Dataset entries
** Begin **

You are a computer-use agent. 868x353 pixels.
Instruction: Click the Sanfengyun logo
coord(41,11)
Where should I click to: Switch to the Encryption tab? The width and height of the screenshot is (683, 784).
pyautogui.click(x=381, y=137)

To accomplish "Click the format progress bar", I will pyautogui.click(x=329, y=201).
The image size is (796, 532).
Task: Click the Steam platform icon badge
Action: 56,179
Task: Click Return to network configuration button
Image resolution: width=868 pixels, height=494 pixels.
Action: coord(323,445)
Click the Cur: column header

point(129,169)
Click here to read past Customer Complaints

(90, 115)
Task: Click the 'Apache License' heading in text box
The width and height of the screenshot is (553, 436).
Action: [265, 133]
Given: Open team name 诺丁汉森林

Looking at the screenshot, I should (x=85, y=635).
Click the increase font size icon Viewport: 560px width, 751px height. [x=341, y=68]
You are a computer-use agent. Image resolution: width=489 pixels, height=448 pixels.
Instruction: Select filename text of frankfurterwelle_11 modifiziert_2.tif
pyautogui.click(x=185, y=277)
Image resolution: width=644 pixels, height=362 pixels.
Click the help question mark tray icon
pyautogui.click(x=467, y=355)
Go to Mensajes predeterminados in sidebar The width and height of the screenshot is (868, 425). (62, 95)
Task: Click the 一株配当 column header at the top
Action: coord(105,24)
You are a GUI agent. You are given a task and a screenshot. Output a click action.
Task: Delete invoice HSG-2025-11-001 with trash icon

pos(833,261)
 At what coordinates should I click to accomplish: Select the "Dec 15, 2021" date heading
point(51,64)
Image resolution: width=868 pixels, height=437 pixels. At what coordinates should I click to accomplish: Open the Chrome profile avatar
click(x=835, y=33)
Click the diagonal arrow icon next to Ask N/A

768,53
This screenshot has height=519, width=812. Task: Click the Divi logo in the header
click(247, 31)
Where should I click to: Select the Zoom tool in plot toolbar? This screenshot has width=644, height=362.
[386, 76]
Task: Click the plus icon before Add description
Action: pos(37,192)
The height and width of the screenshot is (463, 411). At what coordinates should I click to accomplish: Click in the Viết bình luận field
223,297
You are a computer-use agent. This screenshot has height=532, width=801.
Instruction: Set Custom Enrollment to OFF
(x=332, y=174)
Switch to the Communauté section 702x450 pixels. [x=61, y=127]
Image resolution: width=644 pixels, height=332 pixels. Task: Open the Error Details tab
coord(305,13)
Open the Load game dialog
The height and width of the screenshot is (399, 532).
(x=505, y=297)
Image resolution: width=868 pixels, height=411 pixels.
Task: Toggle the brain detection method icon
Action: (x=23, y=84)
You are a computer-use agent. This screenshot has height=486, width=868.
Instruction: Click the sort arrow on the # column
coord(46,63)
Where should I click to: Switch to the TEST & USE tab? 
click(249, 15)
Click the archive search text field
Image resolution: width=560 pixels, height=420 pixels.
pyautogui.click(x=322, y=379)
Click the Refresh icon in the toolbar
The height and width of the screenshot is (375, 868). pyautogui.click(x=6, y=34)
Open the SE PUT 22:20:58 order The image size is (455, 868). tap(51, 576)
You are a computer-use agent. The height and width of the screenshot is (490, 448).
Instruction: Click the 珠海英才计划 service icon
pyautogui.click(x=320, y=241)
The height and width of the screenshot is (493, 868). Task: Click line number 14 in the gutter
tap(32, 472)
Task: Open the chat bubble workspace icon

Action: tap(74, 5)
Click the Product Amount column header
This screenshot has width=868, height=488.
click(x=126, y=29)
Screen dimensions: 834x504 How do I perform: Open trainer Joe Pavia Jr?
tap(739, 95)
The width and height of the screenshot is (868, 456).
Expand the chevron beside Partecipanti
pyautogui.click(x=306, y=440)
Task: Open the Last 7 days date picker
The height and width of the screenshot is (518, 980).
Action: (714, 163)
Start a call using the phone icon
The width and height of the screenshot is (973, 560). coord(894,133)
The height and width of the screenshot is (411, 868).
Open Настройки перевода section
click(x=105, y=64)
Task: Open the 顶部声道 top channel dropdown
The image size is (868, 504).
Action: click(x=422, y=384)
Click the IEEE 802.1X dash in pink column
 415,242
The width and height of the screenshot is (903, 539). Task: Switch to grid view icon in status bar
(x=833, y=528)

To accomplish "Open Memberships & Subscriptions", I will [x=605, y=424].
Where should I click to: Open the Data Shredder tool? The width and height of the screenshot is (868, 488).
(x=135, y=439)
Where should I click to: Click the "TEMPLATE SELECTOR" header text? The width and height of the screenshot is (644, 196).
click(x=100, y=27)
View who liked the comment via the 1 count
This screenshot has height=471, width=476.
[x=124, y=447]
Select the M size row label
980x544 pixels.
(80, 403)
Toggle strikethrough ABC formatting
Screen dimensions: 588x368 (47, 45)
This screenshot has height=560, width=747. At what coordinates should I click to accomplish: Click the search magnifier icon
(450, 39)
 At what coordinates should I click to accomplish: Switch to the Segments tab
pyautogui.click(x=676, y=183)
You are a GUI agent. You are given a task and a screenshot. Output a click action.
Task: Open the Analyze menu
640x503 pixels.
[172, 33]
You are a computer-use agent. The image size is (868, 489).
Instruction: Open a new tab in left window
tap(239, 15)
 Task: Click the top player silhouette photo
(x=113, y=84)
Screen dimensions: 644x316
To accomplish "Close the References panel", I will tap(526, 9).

** End **

## Problem description
Revise the listing, replacing "computer-use agent" with "desktop automation agent" wherever it occurs and leaving every other character unchanged.

## The response
You are a desktop automation agent. 868x353 pixels.
Instruction: Click the Sanfengyun logo
coord(41,11)
Where should I click to: Switch to the Encryption tab? The width and height of the screenshot is (683, 784).
pyautogui.click(x=381, y=137)

To accomplish "Click the format progress bar", I will pyautogui.click(x=329, y=201).
The image size is (796, 532).
Task: Click the Steam platform icon badge
Action: 56,179
Task: Click Return to network configuration button
Image resolution: width=868 pixels, height=494 pixels.
Action: coord(323,445)
Click the Cur: column header

point(129,169)
Click here to read past Customer Complaints

(90, 115)
Task: Click the 'Apache License' heading in text box
The width and height of the screenshot is (553, 436).
Action: [265, 133]
Given: Open team name 诺丁汉森林

Looking at the screenshot, I should (x=85, y=635).
Click the increase font size icon Viewport: 560px width, 751px height. [x=341, y=68]
You are a desktop automation agent. Image resolution: width=489 pixels, height=448 pixels.
Instruction: Select filename text of frankfurterwelle_11 modifiziert_2.tif
pyautogui.click(x=185, y=277)
Image resolution: width=644 pixels, height=362 pixels.
Click the help question mark tray icon
pyautogui.click(x=467, y=355)
Go to Mensajes predeterminados in sidebar The width and height of the screenshot is (868, 425). (62, 95)
Task: Click the 一株配当 column header at the top
Action: coord(105,24)
You are a GUI agent. You are given a task and a screenshot. Output a click action.
Task: Delete invoice HSG-2025-11-001 with trash icon

pos(833,261)
 At what coordinates should I click to accomplish: Select the "Dec 15, 2021" date heading
point(51,64)
Image resolution: width=868 pixels, height=437 pixels. At what coordinates should I click to accomplish: Open the Chrome profile avatar
click(x=835, y=33)
Click the diagonal arrow icon next to Ask N/A

768,53
This screenshot has height=519, width=812. Task: Click the Divi logo in the header
click(247, 31)
Where should I click to: Select the Zoom tool in plot toolbar? This screenshot has width=644, height=362.
[386, 76]
Task: Click the plus icon before Add description
Action: pos(37,192)
The height and width of the screenshot is (463, 411). At what coordinates should I click to accomplish: Click in the Viết bình luận field
223,297
You are a desktop automation agent. This screenshot has height=532, width=801.
Instruction: Set Custom Enrollment to OFF
(x=332, y=174)
Switch to the Communauté section 702x450 pixels. [x=61, y=127]
Image resolution: width=644 pixels, height=332 pixels. Task: Open the Error Details tab
coord(305,13)
Open the Load game dialog
The height and width of the screenshot is (399, 532).
(x=505, y=297)
Image resolution: width=868 pixels, height=411 pixels.
Task: Toggle the brain detection method icon
Action: (x=23, y=84)
You are a desktop automation agent. This screenshot has height=486, width=868.
Instruction: Click the sort arrow on the # column
coord(46,63)
Where should I click to: Switch to the TEST & USE tab? 
click(249, 15)
Click the archive search text field
Image resolution: width=560 pixels, height=420 pixels.
pyautogui.click(x=322, y=379)
Click the Refresh icon in the toolbar
The height and width of the screenshot is (375, 868). pyautogui.click(x=6, y=34)
Open the SE PUT 22:20:58 order The image size is (455, 868). tap(51, 576)
You are a desktop automation agent. The height and width of the screenshot is (490, 448).
Instruction: Click the 珠海英才计划 service icon
pyautogui.click(x=320, y=241)
The height and width of the screenshot is (493, 868). Task: Click line number 14 in the gutter
tap(32, 472)
Task: Open the chat bubble workspace icon

Action: tap(74, 5)
Click the Product Amount column header
This screenshot has width=868, height=488.
click(x=126, y=29)
Screen dimensions: 834x504 How do I perform: Open trainer Joe Pavia Jr?
tap(739, 95)
The width and height of the screenshot is (868, 456).
Expand the chevron beside Partecipanti
pyautogui.click(x=306, y=440)
Task: Open the Last 7 days date picker
The height and width of the screenshot is (518, 980).
Action: (714, 163)
Start a call using the phone icon
The width and height of the screenshot is (973, 560). coord(894,133)
The height and width of the screenshot is (411, 868).
Open Настройки перевода section
click(x=105, y=64)
Task: Open the 顶部声道 top channel dropdown
The image size is (868, 504).
Action: click(x=422, y=384)
Click the IEEE 802.1X dash in pink column
 415,242
The width and height of the screenshot is (903, 539). Task: Switch to grid view icon in status bar
(x=833, y=528)

To accomplish "Open Memberships & Subscriptions", I will [x=605, y=424].
Where should I click to: Open the Data Shredder tool? The width and height of the screenshot is (868, 488).
(x=135, y=439)
Where should I click to: Click the "TEMPLATE SELECTOR" header text? The width and height of the screenshot is (644, 196).
click(x=100, y=27)
View who liked the comment via the 1 count
This screenshot has height=471, width=476.
[x=124, y=447]
Select the M size row label
980x544 pixels.
(80, 403)
Toggle strikethrough ABC formatting
Screen dimensions: 588x368 (47, 45)
This screenshot has height=560, width=747. At what coordinates should I click to accomplish: Click the search magnifier icon
(450, 39)
 At what coordinates should I click to accomplish: Switch to the Segments tab
pyautogui.click(x=676, y=183)
You are a GUI agent. You are given a task and a screenshot. Output a click action.
Task: Open the Analyze menu
640x503 pixels.
[172, 33]
You are a desktop automation agent. The image size is (868, 489).
Instruction: Open a new tab in left window
tap(239, 15)
 Task: Click the top player silhouette photo
(x=113, y=84)
Screen dimensions: 644x316
To accomplish "Close the References panel", I will tap(526, 9).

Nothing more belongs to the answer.